Lol! I do a lot of work sadly and spend it mainly on Manolos, I think I have a total of 150 pairs of shoes =S I just collect stuff, its so bad!


----------



## Kayteuk (May 31, 2008)

If people want I can post up some pics too?


----------



## glam8babe (May 31, 2008)

yeh lets see them 
	

	
	
		
		

		
		
	


	




 i loveeee shoes


----------



## Carlyx (May 31, 2008)

Oooh yes post please..

Although Im not that keen on them :S


----------



## Kayteuk (May 31, 2008)

Okay well here are some of the ones I have recently won on ebay. I got very drunk last night and couldent find my camera to take photos! So I will put the rest up later!
NGG MANOLO BLAHNIK SILVER SEDARABY SHOES 39/9 on eBay, also, Women's Shoes, Clothing, Shoes Accessories (end time 19-Jun-08 04:02:07 BST)

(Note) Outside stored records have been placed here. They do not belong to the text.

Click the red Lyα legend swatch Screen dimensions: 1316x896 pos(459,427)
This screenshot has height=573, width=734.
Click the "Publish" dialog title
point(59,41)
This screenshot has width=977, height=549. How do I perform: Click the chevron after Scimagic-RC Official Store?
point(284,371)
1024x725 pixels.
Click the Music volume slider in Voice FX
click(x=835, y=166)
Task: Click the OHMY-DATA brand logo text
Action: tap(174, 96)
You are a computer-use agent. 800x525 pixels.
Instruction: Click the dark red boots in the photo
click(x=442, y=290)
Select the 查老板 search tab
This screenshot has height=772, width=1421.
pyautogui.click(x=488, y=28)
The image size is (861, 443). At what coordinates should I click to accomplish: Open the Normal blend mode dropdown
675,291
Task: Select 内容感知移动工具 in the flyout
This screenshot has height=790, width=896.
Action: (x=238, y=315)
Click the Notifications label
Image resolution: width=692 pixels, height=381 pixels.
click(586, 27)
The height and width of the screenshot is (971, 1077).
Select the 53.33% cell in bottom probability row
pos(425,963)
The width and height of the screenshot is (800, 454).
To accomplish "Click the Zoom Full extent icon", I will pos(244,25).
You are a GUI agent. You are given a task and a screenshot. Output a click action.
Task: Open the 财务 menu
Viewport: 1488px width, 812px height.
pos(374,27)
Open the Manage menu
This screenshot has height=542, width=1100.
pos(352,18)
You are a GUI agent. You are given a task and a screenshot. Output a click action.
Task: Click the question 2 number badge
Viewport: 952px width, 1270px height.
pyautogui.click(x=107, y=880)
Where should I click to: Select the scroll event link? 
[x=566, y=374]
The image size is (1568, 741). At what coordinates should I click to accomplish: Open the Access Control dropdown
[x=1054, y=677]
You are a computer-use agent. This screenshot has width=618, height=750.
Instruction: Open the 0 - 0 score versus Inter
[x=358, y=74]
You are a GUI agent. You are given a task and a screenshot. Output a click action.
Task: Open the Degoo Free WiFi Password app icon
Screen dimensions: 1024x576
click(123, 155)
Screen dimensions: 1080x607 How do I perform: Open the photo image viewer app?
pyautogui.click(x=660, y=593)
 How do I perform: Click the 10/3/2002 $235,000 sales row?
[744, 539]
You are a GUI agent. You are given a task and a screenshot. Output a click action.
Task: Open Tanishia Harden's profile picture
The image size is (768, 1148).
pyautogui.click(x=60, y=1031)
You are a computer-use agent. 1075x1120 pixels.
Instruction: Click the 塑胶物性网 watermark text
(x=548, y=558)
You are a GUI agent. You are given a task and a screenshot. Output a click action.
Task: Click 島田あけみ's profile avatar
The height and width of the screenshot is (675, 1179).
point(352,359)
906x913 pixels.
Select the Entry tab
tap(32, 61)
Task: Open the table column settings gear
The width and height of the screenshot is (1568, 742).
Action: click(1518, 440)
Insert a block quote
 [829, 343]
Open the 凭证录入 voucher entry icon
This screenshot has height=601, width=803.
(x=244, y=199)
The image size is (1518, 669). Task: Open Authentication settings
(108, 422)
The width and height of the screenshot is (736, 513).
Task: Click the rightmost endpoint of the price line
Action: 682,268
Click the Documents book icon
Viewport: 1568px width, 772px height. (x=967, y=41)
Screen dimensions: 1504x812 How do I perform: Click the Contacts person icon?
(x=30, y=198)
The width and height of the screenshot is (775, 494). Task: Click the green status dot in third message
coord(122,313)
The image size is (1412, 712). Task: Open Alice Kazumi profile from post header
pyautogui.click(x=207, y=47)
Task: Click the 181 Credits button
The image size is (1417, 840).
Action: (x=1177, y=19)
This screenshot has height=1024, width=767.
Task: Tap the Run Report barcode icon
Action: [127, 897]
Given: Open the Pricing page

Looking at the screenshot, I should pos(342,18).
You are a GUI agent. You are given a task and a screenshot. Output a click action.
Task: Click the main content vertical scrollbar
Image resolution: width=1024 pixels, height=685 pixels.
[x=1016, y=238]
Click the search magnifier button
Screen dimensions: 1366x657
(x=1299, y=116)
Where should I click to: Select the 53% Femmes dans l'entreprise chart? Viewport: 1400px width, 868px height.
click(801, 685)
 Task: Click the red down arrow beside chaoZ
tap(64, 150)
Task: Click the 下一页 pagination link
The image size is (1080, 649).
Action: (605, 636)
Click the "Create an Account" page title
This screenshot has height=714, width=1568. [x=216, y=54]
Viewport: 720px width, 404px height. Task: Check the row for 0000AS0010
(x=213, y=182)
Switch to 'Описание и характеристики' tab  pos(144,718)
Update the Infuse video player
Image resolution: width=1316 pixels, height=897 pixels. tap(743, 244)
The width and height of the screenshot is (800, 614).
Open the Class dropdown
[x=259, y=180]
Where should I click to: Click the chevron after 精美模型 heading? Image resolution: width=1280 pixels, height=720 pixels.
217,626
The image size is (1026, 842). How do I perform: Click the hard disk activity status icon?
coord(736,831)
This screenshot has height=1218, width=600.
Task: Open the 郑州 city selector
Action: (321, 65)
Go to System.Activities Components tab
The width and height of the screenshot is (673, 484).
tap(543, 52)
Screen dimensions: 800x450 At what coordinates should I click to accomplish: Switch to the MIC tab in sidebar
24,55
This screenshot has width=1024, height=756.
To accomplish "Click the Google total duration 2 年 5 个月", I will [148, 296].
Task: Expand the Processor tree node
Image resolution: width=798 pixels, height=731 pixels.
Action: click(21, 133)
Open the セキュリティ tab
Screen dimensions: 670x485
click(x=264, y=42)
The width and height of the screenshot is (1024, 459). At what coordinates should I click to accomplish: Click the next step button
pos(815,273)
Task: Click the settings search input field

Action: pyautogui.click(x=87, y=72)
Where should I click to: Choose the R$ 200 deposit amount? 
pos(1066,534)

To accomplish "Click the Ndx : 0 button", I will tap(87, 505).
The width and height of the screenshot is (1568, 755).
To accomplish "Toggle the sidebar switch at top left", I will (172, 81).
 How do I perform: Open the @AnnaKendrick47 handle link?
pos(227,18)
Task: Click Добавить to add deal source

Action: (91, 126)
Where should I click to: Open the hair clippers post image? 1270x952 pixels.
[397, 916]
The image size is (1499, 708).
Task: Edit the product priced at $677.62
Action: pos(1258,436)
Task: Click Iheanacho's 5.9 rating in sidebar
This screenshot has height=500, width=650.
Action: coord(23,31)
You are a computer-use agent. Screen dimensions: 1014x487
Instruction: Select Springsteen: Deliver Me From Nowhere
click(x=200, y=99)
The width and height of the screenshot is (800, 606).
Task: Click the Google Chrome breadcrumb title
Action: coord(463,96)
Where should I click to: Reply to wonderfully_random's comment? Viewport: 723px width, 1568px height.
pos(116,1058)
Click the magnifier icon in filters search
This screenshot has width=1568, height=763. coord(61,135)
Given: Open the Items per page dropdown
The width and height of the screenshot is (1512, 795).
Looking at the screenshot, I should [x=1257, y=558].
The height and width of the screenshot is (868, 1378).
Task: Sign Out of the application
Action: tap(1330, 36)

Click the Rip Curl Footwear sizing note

Manolo Blahnik heels- Size 9 - EU 40.5 NIB on eBay, also, Women's Shoes, Clothing, Shoes Accessories (end time 25-May-08 18:26:07 BST)

Authentic MANOLO BLAHNIK Pink Rosette Handbag Bag Purse on eBay, also, Handbags, Bags, Women's Accessories, Handbags, Clothing, Shoes Accessories (end time 19-May-08 02:08:00 BST)

NIB Manolo Blahnik Burgundy Wine Sandals 35.5 5.5 on eBay, also, Women's Shoes, Clothing, Shoes Accessories (end time 24-May-08 04:10:42 BST)

Some i am bidding on

Manolo Blahnik crystal studed evening shoes on eBay, also, Women's Shoes, Clothes, Shoes Accessories (end time 05-Jun-08 23:35:37 BST)

MANOLO BLAHNIK Black & White Heels on eBay, also, Women's Shoes, Clothing, Shoes Accessories (end time 07-Jun-08 17:36:08 BST)

NWT MANOLO BLAHNIK SHOES GOLD LIZARD LEATHER 9.5 on eBay, also, Women's Shoes, Clothing, Shoes Accessories (end time 01-Jun-08 04:14:40 BST)

And now I am going to take photos of the rest that allready live under my bed =D


----------



## aziajs (May 31, 2008)

Wow...those are going for really reasonable prices.  I thought they would be pricier.


----------



## Kayteuk (May 31, 2008)

I used to hate buying them from ebay, but now they are going for an alright price its not to bad. Most times you end up paying £250 a pair by the end of an auction....For a good pair!


----------



## Tinkee-Belle (May 31, 2008)

The first pair (silvers ones) are like the ones Carrie got stolen from the baby shower in sex and the city lol... i love them!


----------



## Kayteuk (May 31, 2008)

They are the ones that she got stolen ;-) Thats why I kinda got them. Claim to fame!


----------



## HeavenLeiBlu (May 31, 2008)

LOL, no. I find it hard to buy any consumer item that costs almost as much as my rent! Some of them are nice, but were it not for SATC, I really believe that these high end cobblers wouldn't be nearly as popular and lots of American women ( and hell, their men) wouldn't be feeling the crunch of this recession as much


----------



## redambition (May 31, 2008)

i love manolos... but unfortunately can't really afford them. the prices over here are absolutely insane.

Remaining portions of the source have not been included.